_What the task asks_
Search the material and gather each line with "title" in it.

_Data for the task_
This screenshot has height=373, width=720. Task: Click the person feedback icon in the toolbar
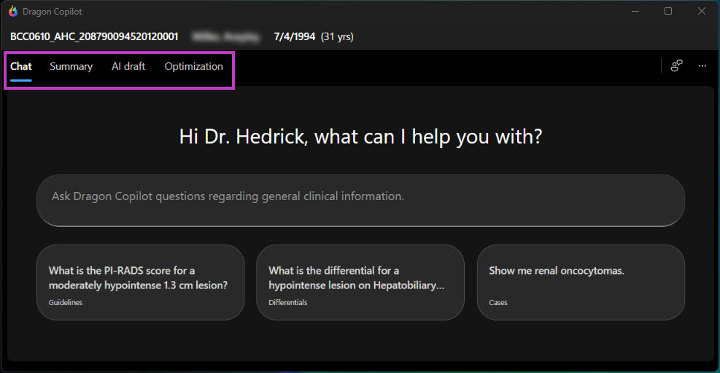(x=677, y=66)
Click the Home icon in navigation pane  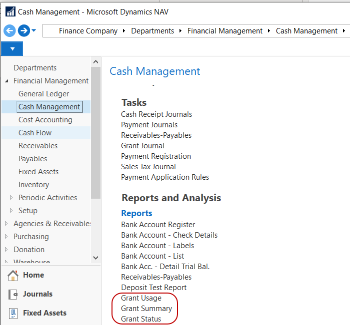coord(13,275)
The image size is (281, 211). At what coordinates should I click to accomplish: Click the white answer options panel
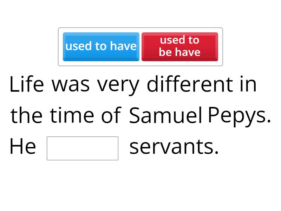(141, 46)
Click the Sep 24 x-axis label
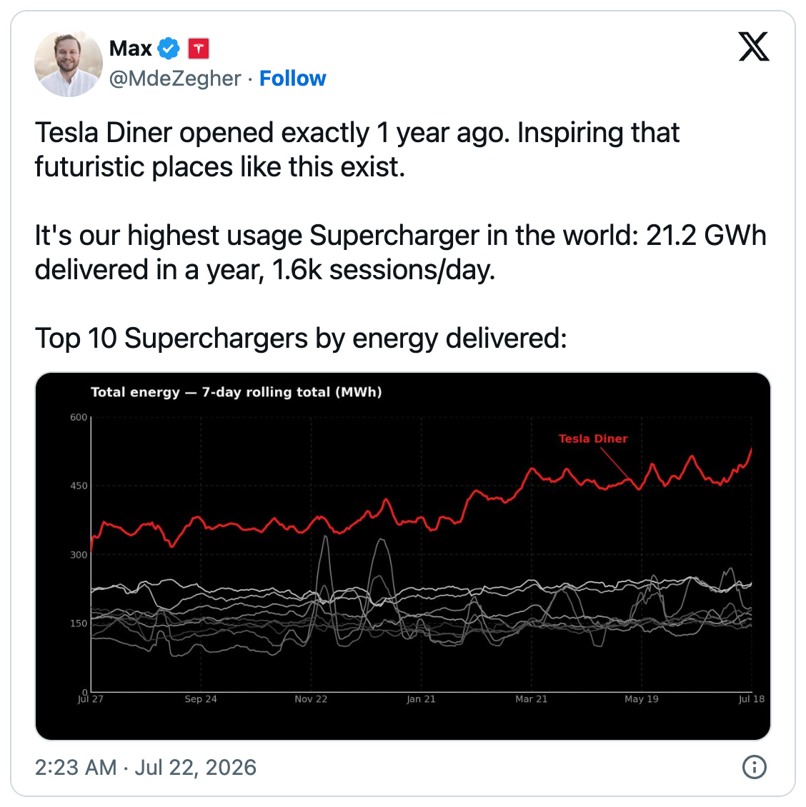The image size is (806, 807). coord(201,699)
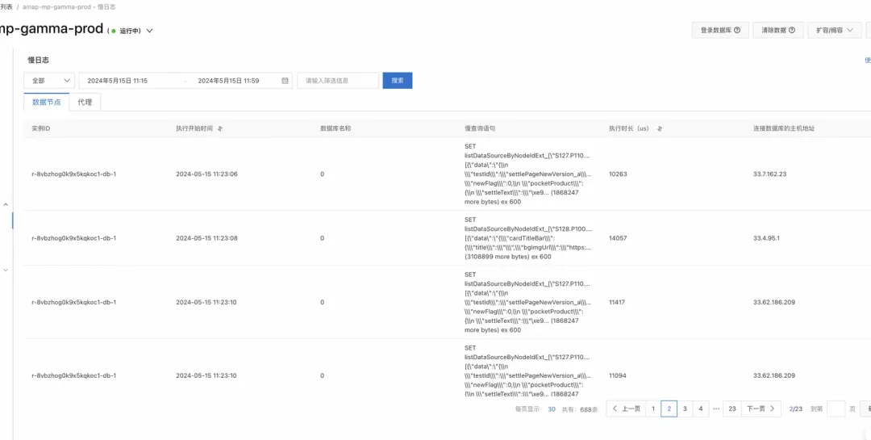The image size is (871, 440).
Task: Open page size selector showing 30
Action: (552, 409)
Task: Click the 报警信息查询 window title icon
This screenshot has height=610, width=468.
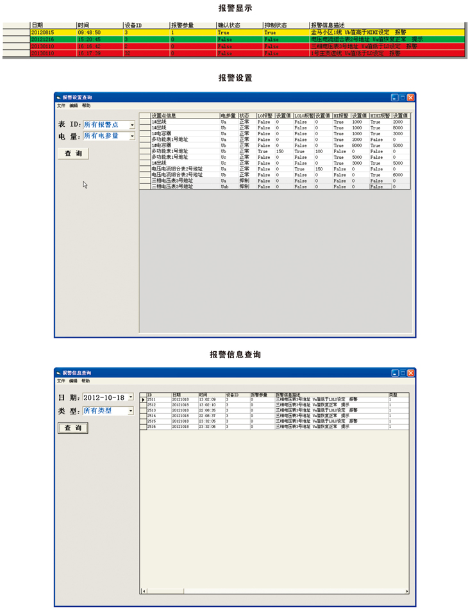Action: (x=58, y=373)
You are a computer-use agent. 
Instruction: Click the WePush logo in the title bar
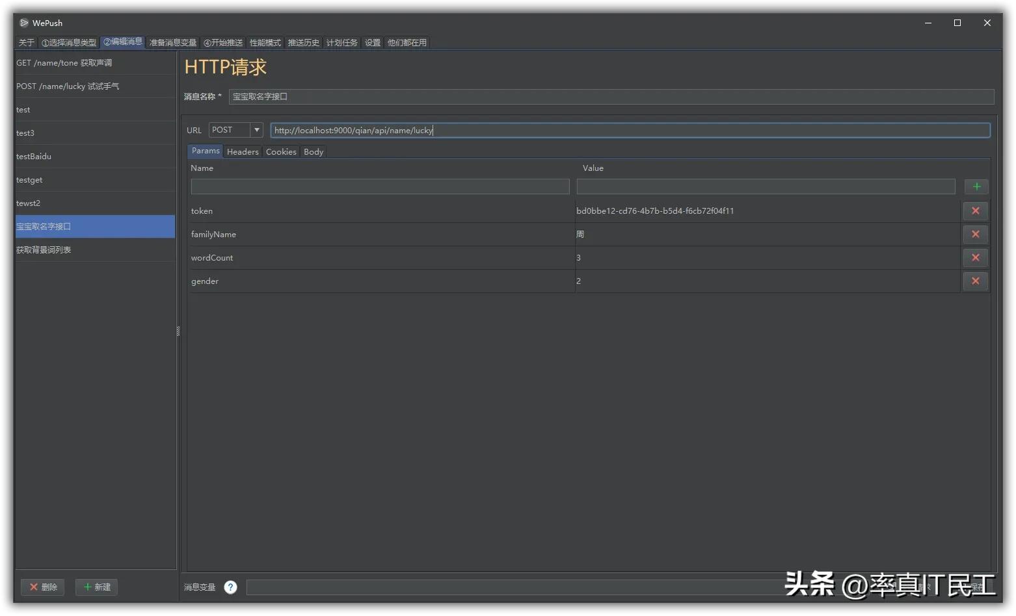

---

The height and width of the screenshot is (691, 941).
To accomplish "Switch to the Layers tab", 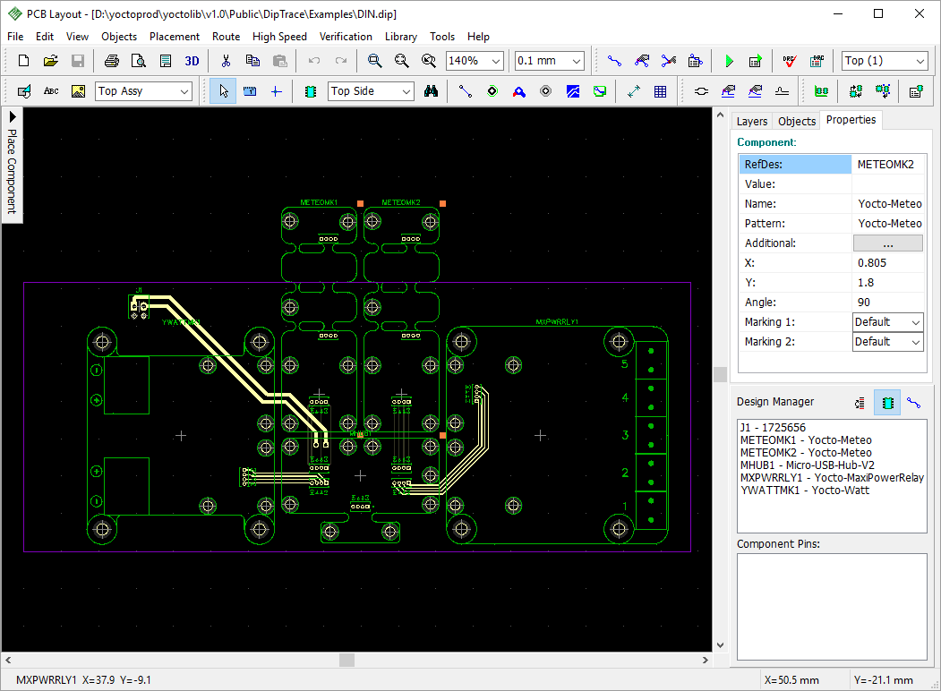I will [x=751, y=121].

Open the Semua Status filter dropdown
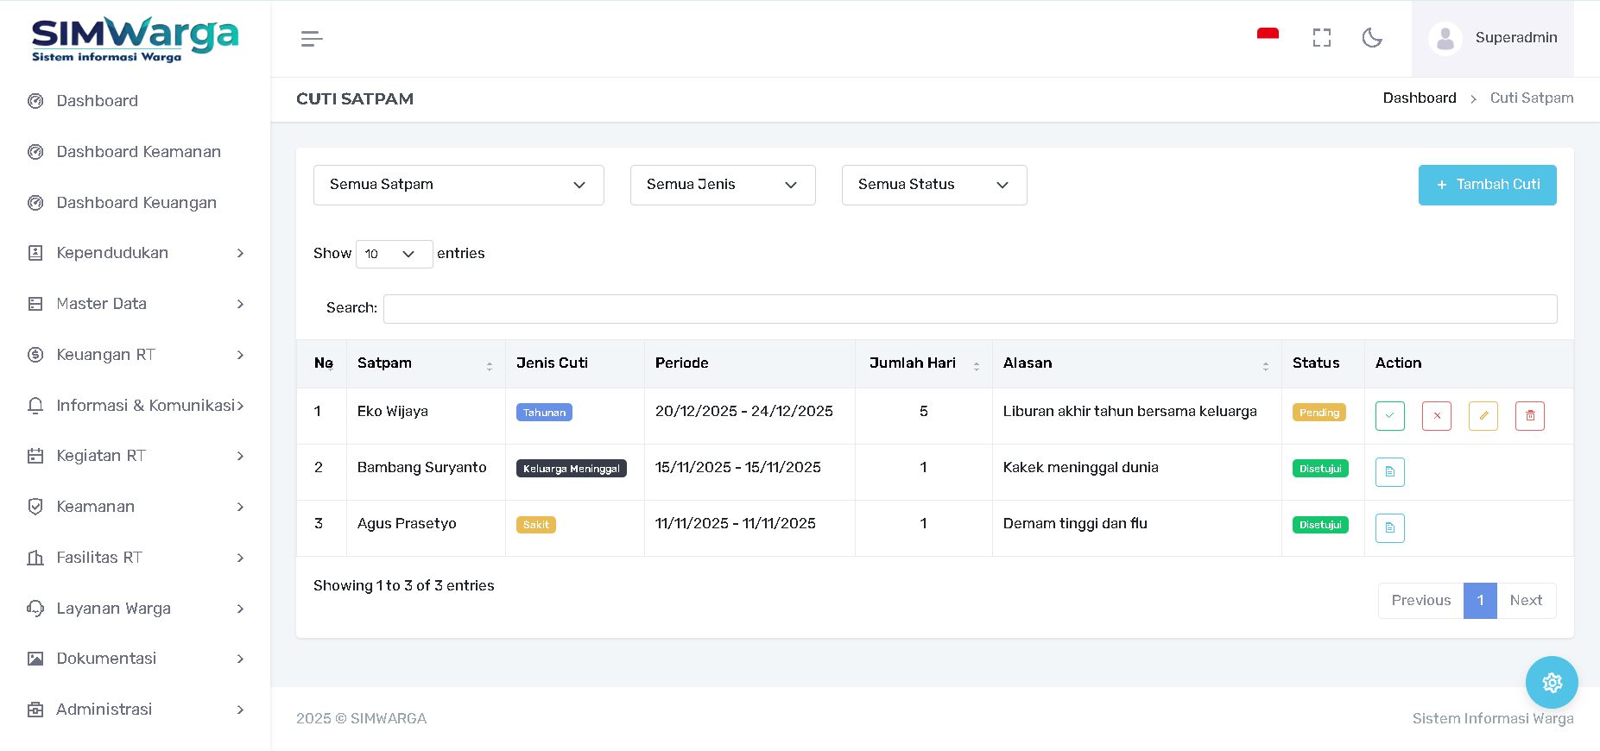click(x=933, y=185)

_Output_
Task: Click the 报警信息查询 window title icon
Instruction: Click the WePush logo in the title bar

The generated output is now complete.